A bayesian trick for feature engineering

Problem formulation

You are building a model and, for the entity you want to infer, there is a history of binary events. For instance:

Finance case: If you want to predict if someone will repay a loan, you have a history of the loans that they paid late or not.
Marketing case: If you want to predict if someone will buy in an e-commerce, you have a history of times they clicked (or not clicked) in the ads that were sent via email.
Logistics case: If you want to estimate the delay in the delivery of a package from a courier, you have a history of times that the courier arrived late to the package pick-up.

The naive method to deal with these event histories is to compute fractions regarding the past data. For the finance case, for instance, you’d compute the fraction of past loans what have been paid late. The higher this feature is, the more unlikely is the person to repay their loan. Everything looks right in here.

However, when estimating these fractions, we have to be careful about the statiscal mass. If a client (A) has only recieved an email and not opened it, the fraction of opened emails will be 0. This is very different from another client (B) who’s recieved 30 emails and not opened them.

Client A fraction of email clicking will be 0, but we have very low statistical mass, so we are underestimating its interest in buying.
Client B fraction of email clicking will be 0, but we are pretty sure the client is not very interested in the ads we send.

In the loan case, if client C has got only 1 loan and paid it late, the fraction of late payments will be 1. If client D has got 10 loans and paid all of them late, they will also have this fraction to 1.

Client C fraction of late payments will be 1, but we are not very sure if client C is a late payer.
Client D fraction of late payments will be 1, and we are more sure that client D is a late payer.

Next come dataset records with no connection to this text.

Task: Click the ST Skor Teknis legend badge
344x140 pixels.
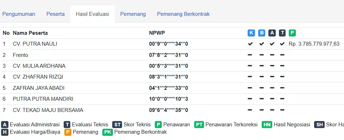Action: [117, 125]
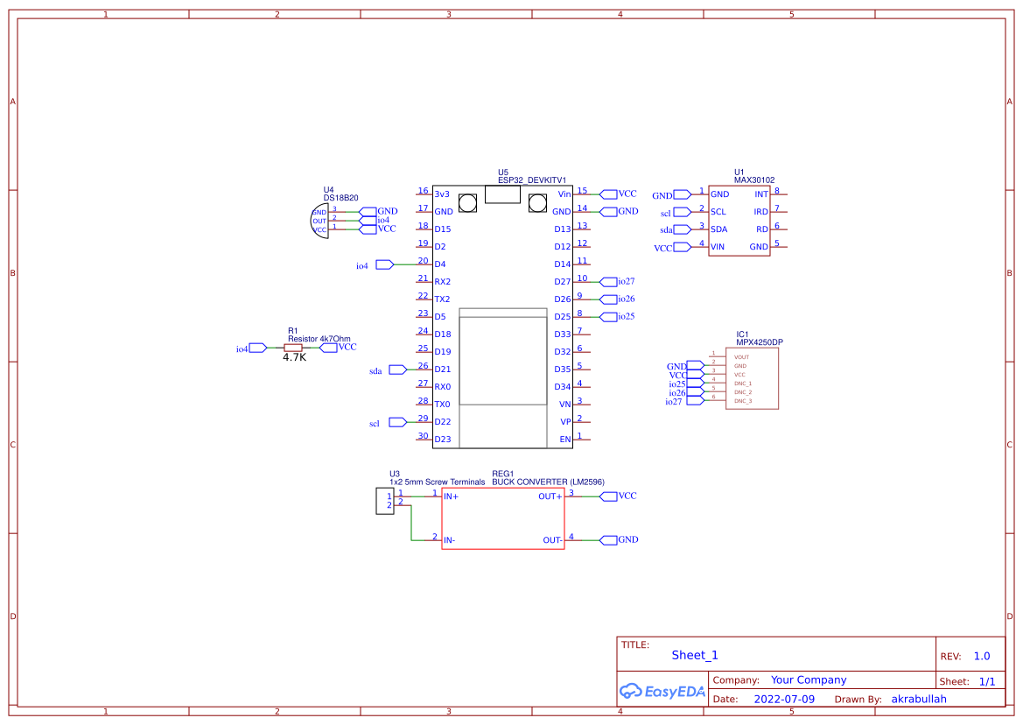Click the drawn by name akrabullah
Viewport: 1023px width, 725px height.
tap(918, 699)
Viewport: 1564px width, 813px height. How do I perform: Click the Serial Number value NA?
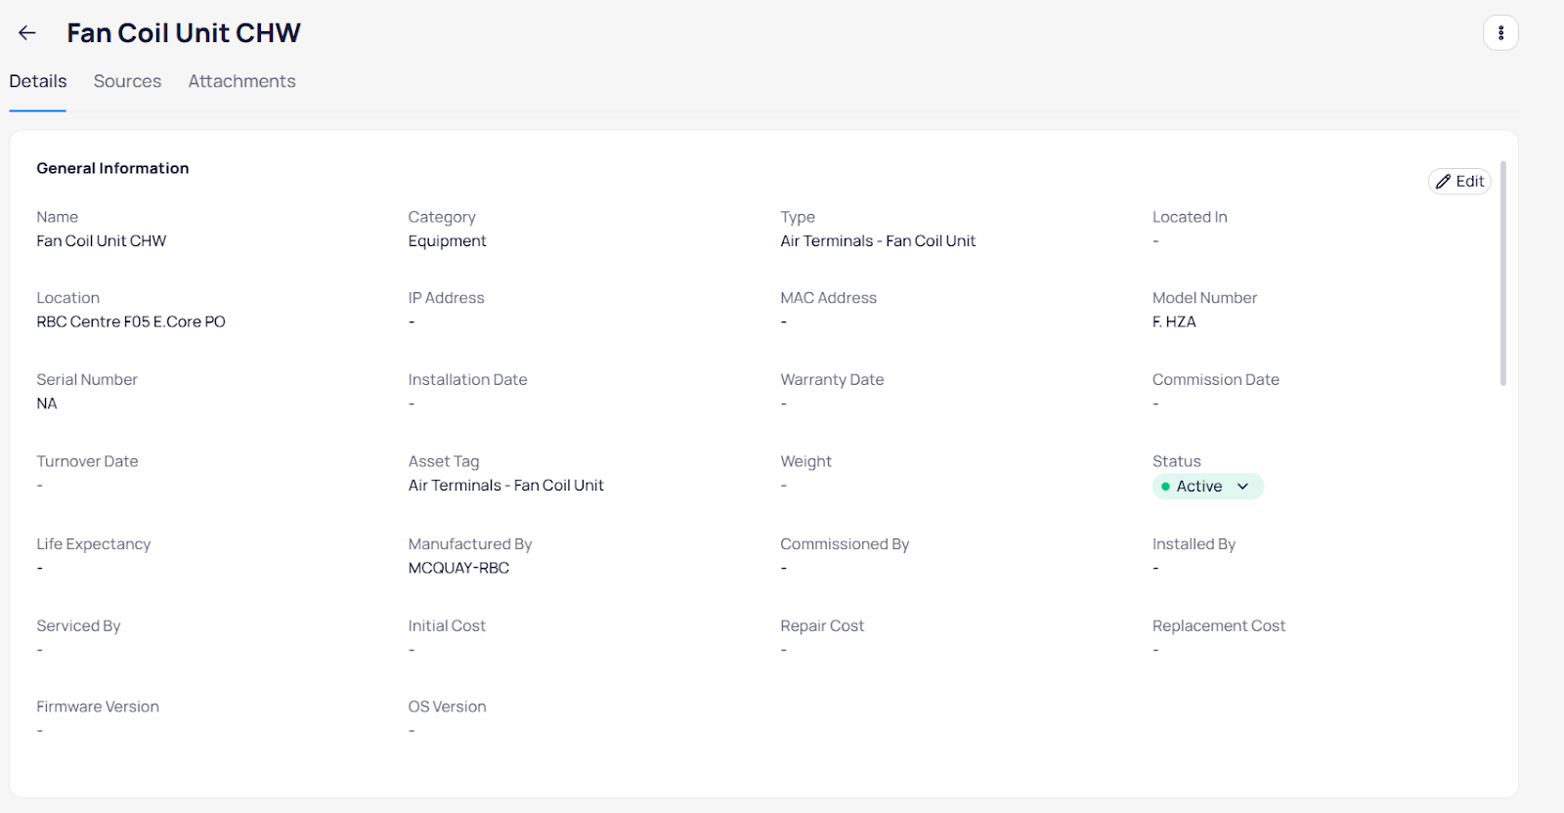[47, 404]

This feature might be a good predictor but it seems to perform badly when new clients join: they might have this feature very high or very low just by chance, and this might hurt the model performance in this population.

Bayesian statistics approach

A solution to this cold-start issue is to estimate fractions using a bayesian approach. Mathematically, the events can be modelled using a Bernoulli distribution of probability $p$, where $p$ depends on each client.

The simplest bayesian solution to estimating the parameter of a Bernoulli is the following (see this post):

Assume $p$ has a beta distribution.
Update the beta parameters using the data from that client.
Estimate $p$ as the mean of the posterior distribution.

We use the beta distribution because it is the conjugate prior of the Bernoulli. One issue that we have is providing the parameters $\alpha$ and $\beta$ of the prior distribution.

If we don’t want to assume much about $p$, we can use Jeffreys prior. In the beta distribution case, this is achieved by setting $\alpha = \beta = 1/2$. In this case, if the client has gone through $n$ events and $x$ of them have been successes ($n$ emails sent, $x$ of them opened), the bayesian fraction will be the following:

\hat{p} = \frac{x + 0.5}{n + 1}

On the other hand, without the bayesian trick we would do $\hat{p} = \frac{x}{n}$.

If we know something about the distribution of $p$, we can assume more and choose $\alpha$ and $\beta$ such that the beta distribution represents our prior belief (I know this is a bit heuristic), here’s an app to explore the possible priors for the beta distribution.

Extras

This is not exclusive from estimating proportions, any feature that is an estimation of a parameter from a known distribution can be modelled in this way, but using another bayesian prior and update rule.
A particular case of this is target encoding, which can be done using maximum likelihood or in a bayesian way.